• [YOUR ASSIGNMENT] Repeat the data verbatim.

Dataset entries:
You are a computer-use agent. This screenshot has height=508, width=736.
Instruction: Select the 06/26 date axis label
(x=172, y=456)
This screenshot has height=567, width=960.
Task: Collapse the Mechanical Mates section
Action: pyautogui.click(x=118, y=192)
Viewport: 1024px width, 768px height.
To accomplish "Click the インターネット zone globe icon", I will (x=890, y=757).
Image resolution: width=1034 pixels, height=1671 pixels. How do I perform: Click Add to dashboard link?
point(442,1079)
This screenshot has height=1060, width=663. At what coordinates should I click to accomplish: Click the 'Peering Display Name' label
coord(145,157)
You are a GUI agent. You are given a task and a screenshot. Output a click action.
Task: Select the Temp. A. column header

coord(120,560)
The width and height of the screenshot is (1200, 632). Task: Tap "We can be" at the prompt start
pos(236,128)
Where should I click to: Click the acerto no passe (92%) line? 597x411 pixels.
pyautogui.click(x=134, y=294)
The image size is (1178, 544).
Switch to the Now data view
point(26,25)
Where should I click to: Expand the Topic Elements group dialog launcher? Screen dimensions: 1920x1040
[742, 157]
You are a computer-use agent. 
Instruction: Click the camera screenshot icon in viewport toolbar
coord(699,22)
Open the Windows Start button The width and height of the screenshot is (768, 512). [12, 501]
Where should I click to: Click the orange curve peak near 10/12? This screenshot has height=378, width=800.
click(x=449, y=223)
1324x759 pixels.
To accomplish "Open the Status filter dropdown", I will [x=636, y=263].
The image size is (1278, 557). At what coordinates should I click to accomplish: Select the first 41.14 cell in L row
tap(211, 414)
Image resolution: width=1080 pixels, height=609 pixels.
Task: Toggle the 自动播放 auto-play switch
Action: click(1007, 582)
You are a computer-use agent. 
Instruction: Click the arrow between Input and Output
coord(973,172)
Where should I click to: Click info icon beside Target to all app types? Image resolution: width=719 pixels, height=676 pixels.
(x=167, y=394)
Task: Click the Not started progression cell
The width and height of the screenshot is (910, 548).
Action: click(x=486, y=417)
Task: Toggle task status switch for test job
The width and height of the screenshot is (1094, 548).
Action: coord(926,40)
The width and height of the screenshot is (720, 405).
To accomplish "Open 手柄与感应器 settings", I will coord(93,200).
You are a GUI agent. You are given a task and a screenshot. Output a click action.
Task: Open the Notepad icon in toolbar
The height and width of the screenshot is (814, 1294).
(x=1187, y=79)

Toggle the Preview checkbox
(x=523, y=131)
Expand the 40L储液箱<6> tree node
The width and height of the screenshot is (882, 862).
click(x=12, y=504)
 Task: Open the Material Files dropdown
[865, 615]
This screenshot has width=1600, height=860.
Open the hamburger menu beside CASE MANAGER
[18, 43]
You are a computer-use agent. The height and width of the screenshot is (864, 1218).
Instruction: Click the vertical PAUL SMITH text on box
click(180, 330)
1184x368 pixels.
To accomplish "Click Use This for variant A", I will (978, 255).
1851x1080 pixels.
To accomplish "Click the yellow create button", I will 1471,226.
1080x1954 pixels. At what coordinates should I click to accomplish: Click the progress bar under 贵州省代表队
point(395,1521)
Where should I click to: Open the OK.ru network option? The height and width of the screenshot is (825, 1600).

• [ANSWER TO THE EXERCISE]
You are a computer-use agent. This screenshot has height=508, width=736.
Instruction: Select the 06/26 date axis label
(x=172, y=456)
This screenshot has height=567, width=960.
Task: Collapse the Mechanical Mates section
Action: pyautogui.click(x=118, y=192)
Viewport: 1024px width, 768px height.
To accomplish "Click the インターネット zone globe icon", I will (x=890, y=757).
Image resolution: width=1034 pixels, height=1671 pixels. How do I perform: Click Add to dashboard link?
point(442,1079)
This screenshot has height=1060, width=663. At what coordinates should I click to accomplish: Click the 'Peering Display Name' label
coord(145,157)
You are a GUI agent. You are given a task and a screenshot. Output a click action.
Task: Select the Temp. A. column header

coord(120,560)
The width and height of the screenshot is (1200, 632). Task: Tap "We can be" at the prompt start
pos(236,128)
Where should I click to: Click the acerto no passe (92%) line? 597x411 pixels.
pyautogui.click(x=134, y=294)
The image size is (1178, 544).
Switch to the Now data view
point(26,25)
Where should I click to: Expand the Topic Elements group dialog launcher? Screen dimensions: 1920x1040
[742, 157]
You are a computer-use agent. 
Instruction: Click the camera screenshot icon in viewport toolbar
coord(699,22)
Open the Windows Start button The width and height of the screenshot is (768, 512). [12, 501]
Where should I click to: Click the orange curve peak near 10/12? This screenshot has height=378, width=800.
click(x=449, y=223)
1324x759 pixels.
To accomplish "Open the Status filter dropdown", I will [x=636, y=263].
The image size is (1278, 557). At what coordinates should I click to accomplish: Select the first 41.14 cell in L row
tap(211, 414)
Image resolution: width=1080 pixels, height=609 pixels.
Task: Toggle the 自动播放 auto-play switch
Action: click(1007, 582)
You are a computer-use agent. 
Instruction: Click the arrow between Input and Output
coord(973,172)
Where should I click to: Click info icon beside Target to all app types? Image resolution: width=719 pixels, height=676 pixels.
(x=167, y=394)
Task: Click the Not started progression cell
The width and height of the screenshot is (910, 548).
Action: click(x=486, y=417)
Task: Toggle task status switch for test job
The width and height of the screenshot is (1094, 548).
Action: coord(926,40)
The width and height of the screenshot is (720, 405).
To accomplish "Open 手柄与感应器 settings", I will coord(93,200).
You are a GUI agent. You are given a task and a screenshot. Output a click action.
Task: Open the Notepad icon in toolbar
The height and width of the screenshot is (814, 1294).
(x=1187, y=79)

Toggle the Preview checkbox
(x=523, y=131)
Expand the 40L储液箱<6> tree node
The width and height of the screenshot is (882, 862).
click(x=12, y=504)
 Task: Open the Material Files dropdown
[865, 615]
This screenshot has width=1600, height=860.
Open the hamburger menu beside CASE MANAGER
[18, 43]
You are a computer-use agent. The height and width of the screenshot is (864, 1218).
Instruction: Click the vertical PAUL SMITH text on box
click(180, 330)
1184x368 pixels.
To accomplish "Click Use This for variant A", I will (978, 255).
1851x1080 pixels.
To accomplish "Click the yellow create button", I will 1471,226.
1080x1954 pixels. At what coordinates should I click to accomplish: Click the progress bar under 贵州省代表队
point(395,1521)
Where should I click to: Open the OK.ru network option? The height and width of the screenshot is (825, 1600).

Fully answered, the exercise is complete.